The Clinger-Cohen Act of 1996 established a CIO at each federal agency with the intent of giving that person access to the agency secretary and enough internal “juice” to drive effective IT management throughout the agency. Some 17 years later, it is clear there is a long way to go to fulfill that original intent.
The implementation of the act has been inconsistent at best, with CIOs’ successes and failures often more dependent on their personalities than on a structure that supports their access and influence. When the Government Accountability Office interviewed 30 CIOs at major agencies in 2011, only 56 percent said they had direct access to the agency secretary or administrator, down from 70 percent in 2004. Combine that downward trend with the proliferation of other chiefs and it’s easy to see that CIOs are struggling in a crowded management environment.
Federal CIOs are still in many cases viewed as technologists or IT geeks when they should be seen as strategic business partners to the program or agency mission, as Clinger-Cohen intended. How can we change this?
Congress should start by redefining the role of the CIO. The Federal IT Acquisition Reform Act begins to address that issue by giving CIOs expanded authority over IT purchases and making the CIOs at the 16 largest agencies (minus the Defense Department) presidential appointees. It also seeks to address the structural problem described above by ensuring that the CIOs at those 16 agencies have direct access to the agency’s top leader.
Federal CIOs are still in many cases viewed as technologists or IT geeks when they should be seen as strategic business partners.
As FITARA moves forward, Congress should expand it to include DOD — after all, it accounts for 50 percent of all IT spending — and all agencies under the Chief Financial Officers Act, which are the 24 largest agencies.

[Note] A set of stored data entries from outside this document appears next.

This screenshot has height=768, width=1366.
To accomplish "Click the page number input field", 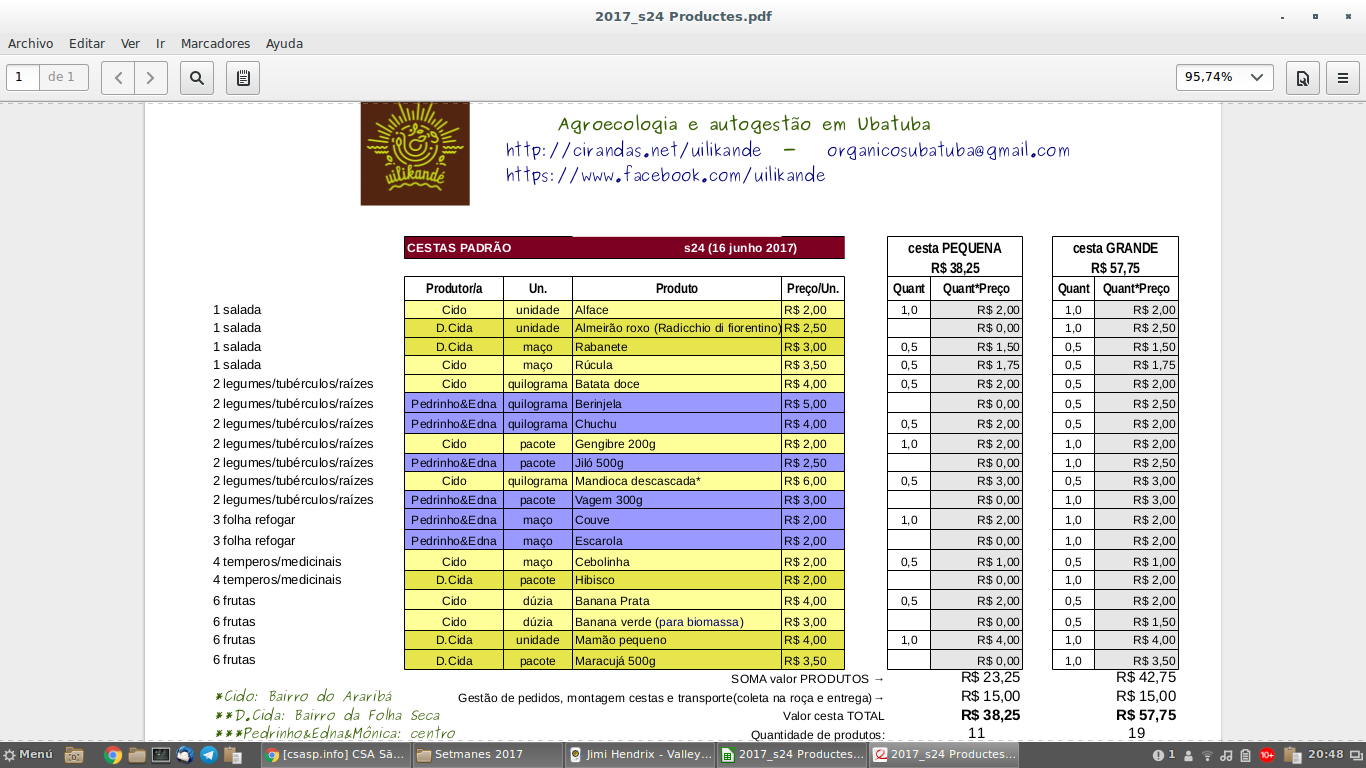I will [x=22, y=77].
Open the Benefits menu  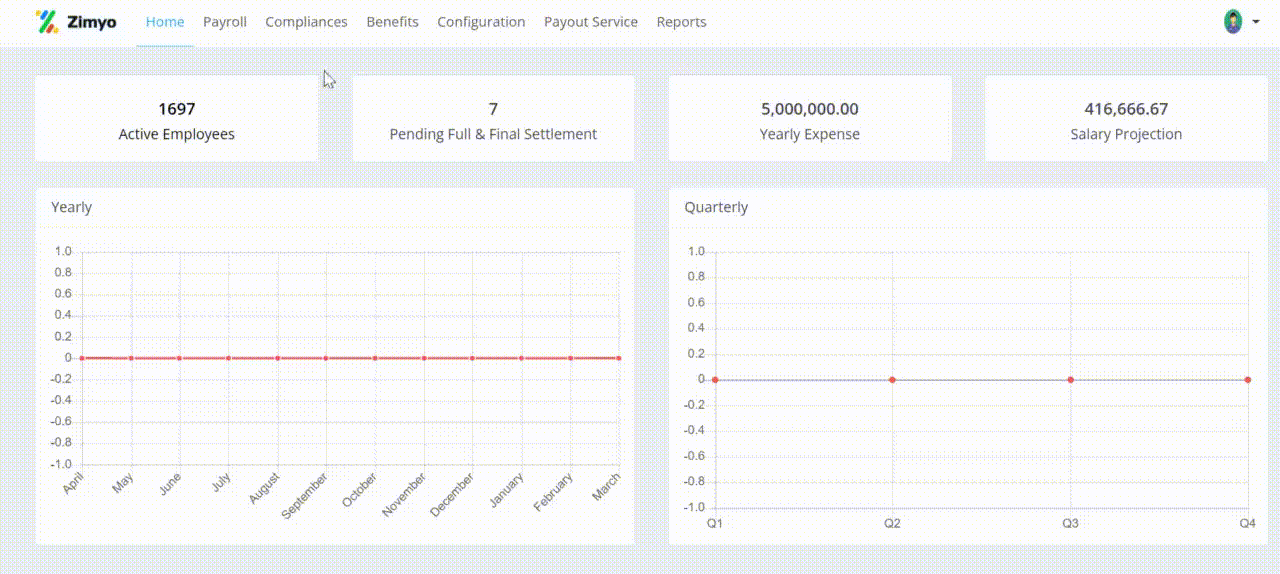click(392, 21)
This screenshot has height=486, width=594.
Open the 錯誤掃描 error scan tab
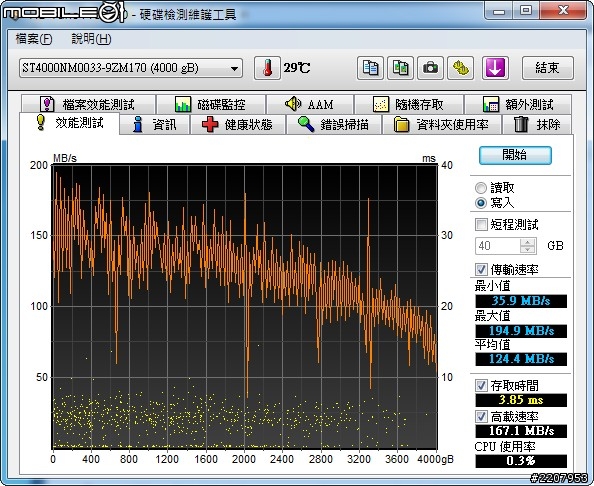[x=333, y=125]
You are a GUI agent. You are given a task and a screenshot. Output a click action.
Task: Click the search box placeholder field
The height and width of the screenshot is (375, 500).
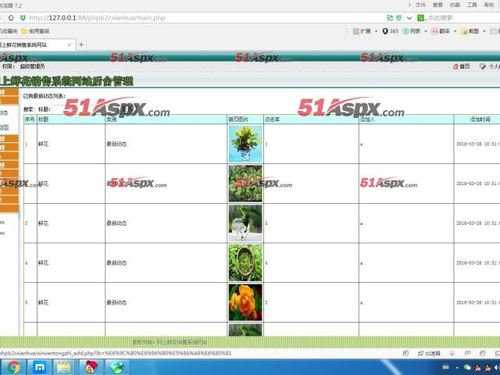coord(440,18)
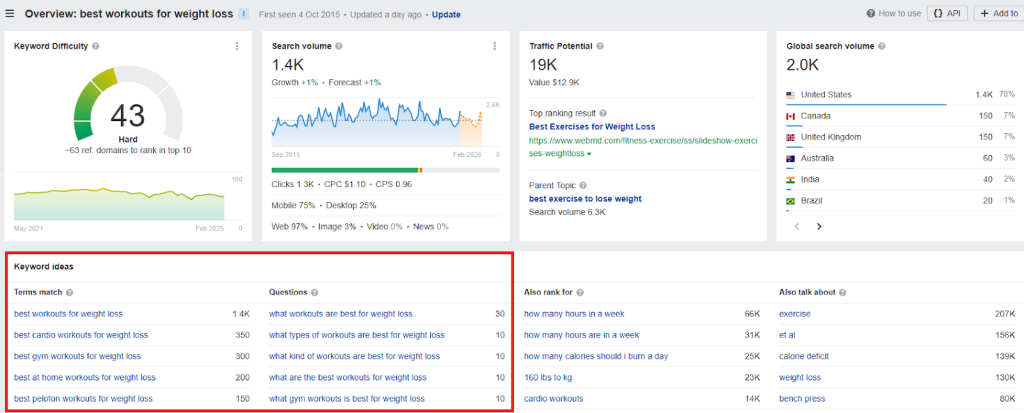This screenshot has height=413, width=1024.
Task: Click the Also talk about help icon
Action: click(x=844, y=292)
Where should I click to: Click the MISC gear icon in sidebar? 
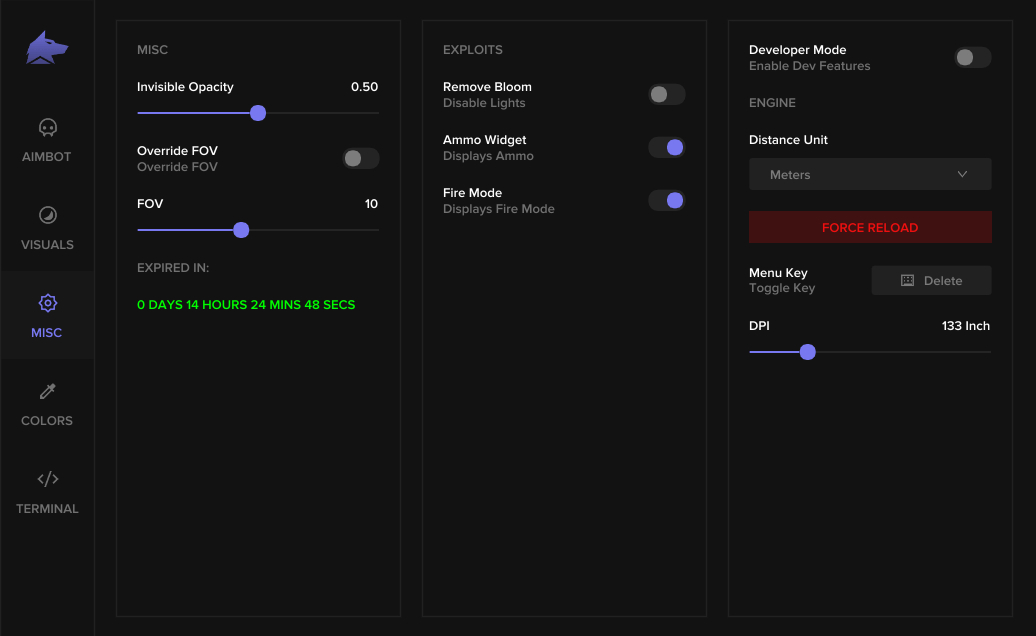coord(46,303)
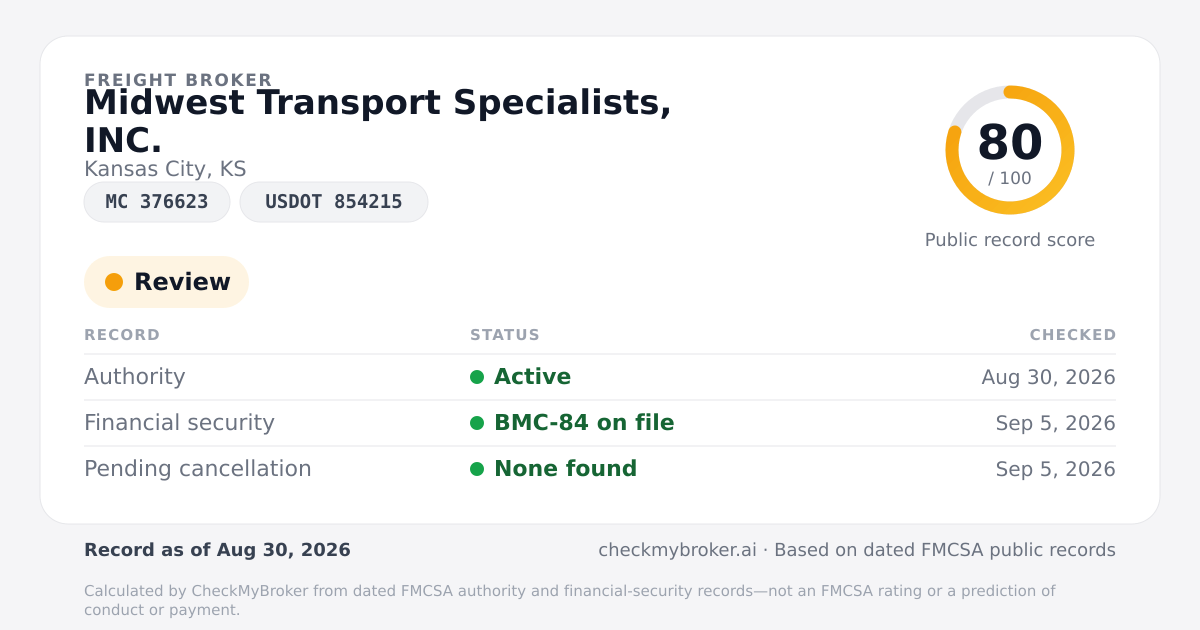Viewport: 1200px width, 630px height.
Task: Click the RECORD column header
Action: tap(122, 335)
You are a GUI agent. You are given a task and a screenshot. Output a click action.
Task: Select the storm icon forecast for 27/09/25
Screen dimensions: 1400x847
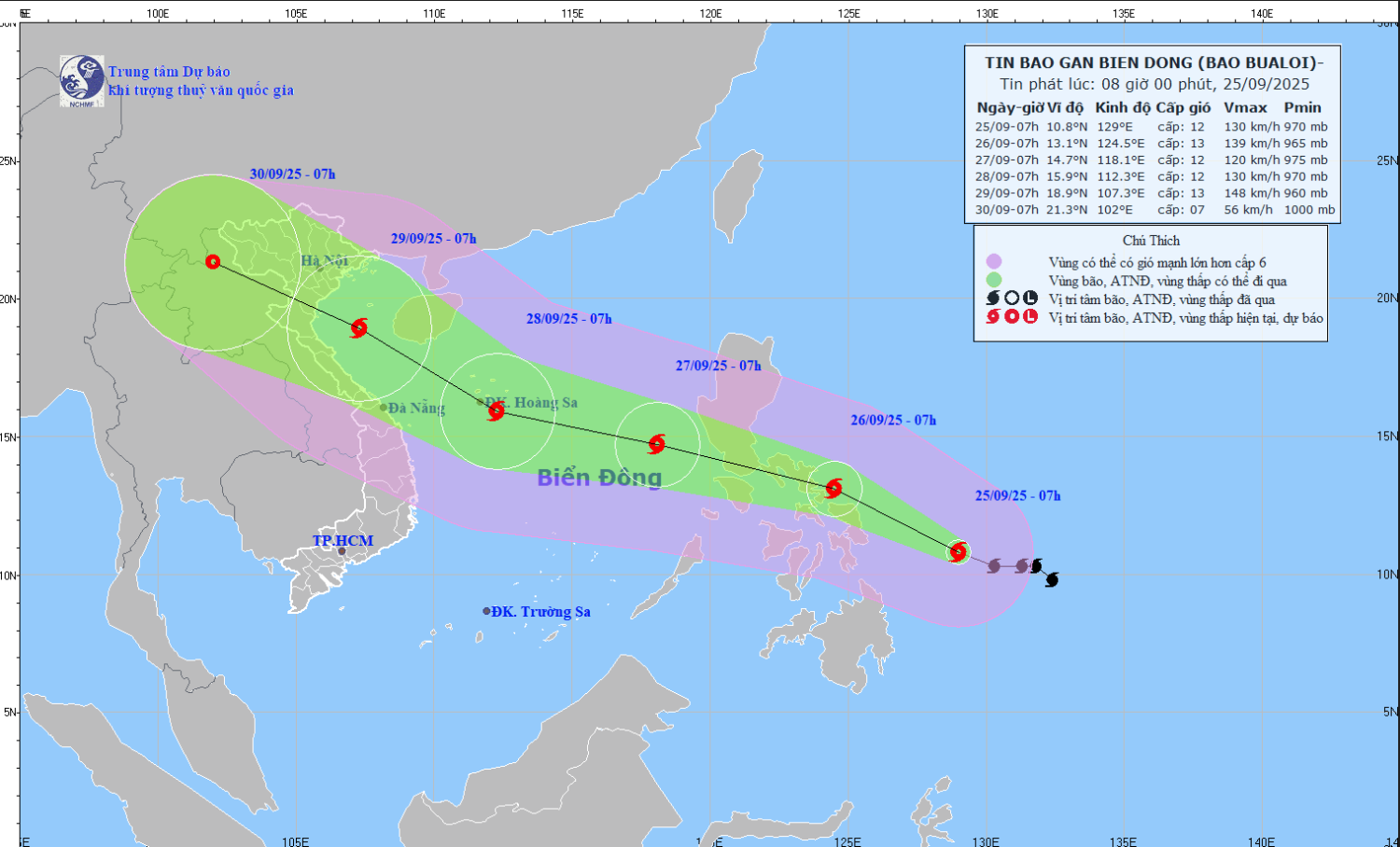pyautogui.click(x=657, y=444)
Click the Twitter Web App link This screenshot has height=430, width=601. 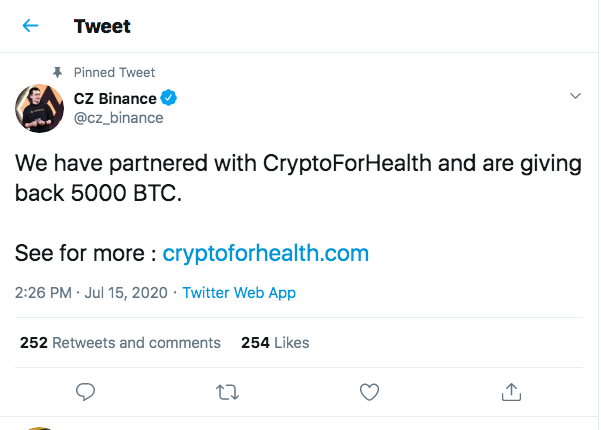[x=239, y=293]
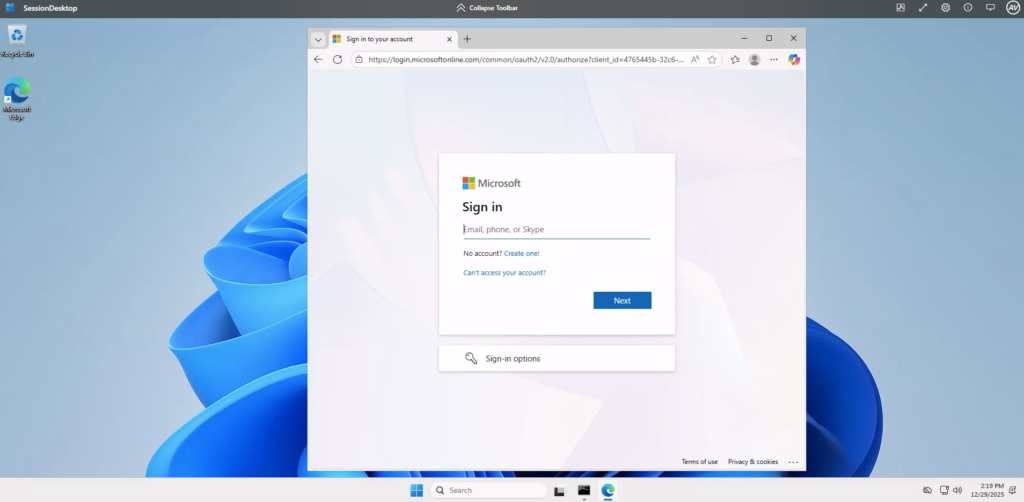Screen dimensions: 1024x502
Task: Click the fullscreen arrows icon in toolbar
Action: tap(923, 7)

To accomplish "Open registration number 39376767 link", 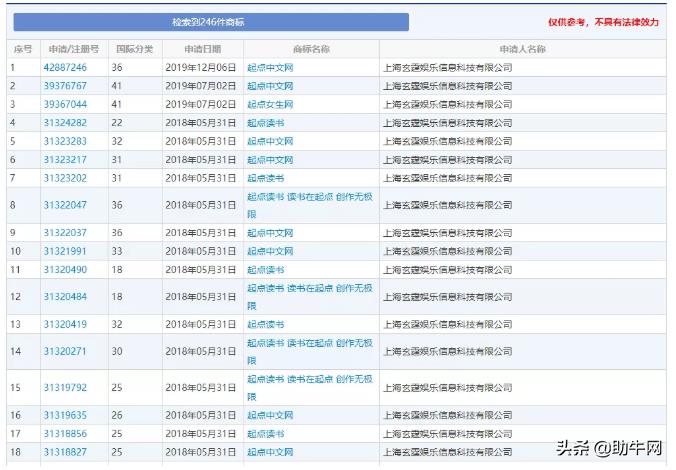I will (65, 86).
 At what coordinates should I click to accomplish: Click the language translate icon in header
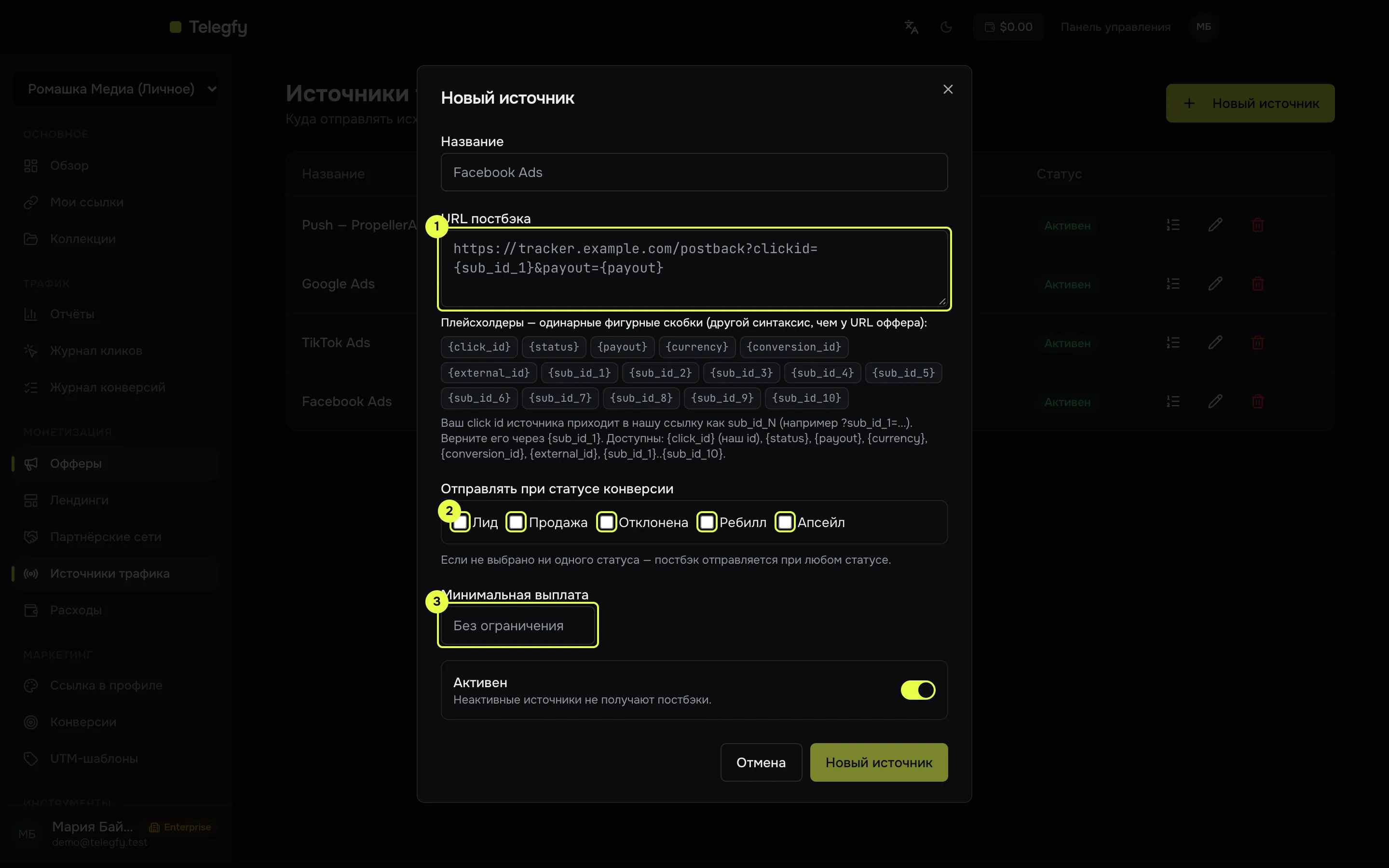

The legislation must also make sure agency leaders understand that having the CIO report directly to the secretary is a requirement, not an option. That will require a cultural change at some agencies, but it is essential if we are to truly empower the CIO.
There is precedent for this important structural requirement. In 2003, as staff director of the House Oversight and Government Reform Committee’s management subcommittee, I drafted legislation known as the DHS Financial Accountability Act to empower the Department of Homeland Security’s CFO. At the time, the CFO was required by agency policy to report to the undersecretary for management, in violation of the statutory provisions of the CFO Act requiring direct access to the secretary.
Our argument was simple: If we expected the CFO at DHS to play a major role in shaping the agency’s financial future, that person needed access to the top. We recognized that the only way to ensure that this would happen was to put it in statute. The same argument now holds true for federal CIOs.
If we want and expect CIOs in government to be strategic business partners in achieving the mission, we have to give them access to the agency head and put them in a position to succeed. It is clear that agencies are not going to do this on their own, so it is essential that Congress require it in statute. The move would do what most businesses in the country already do: recognize the critical value of information, data and digital commerce by elevating the overall standing of the CIO.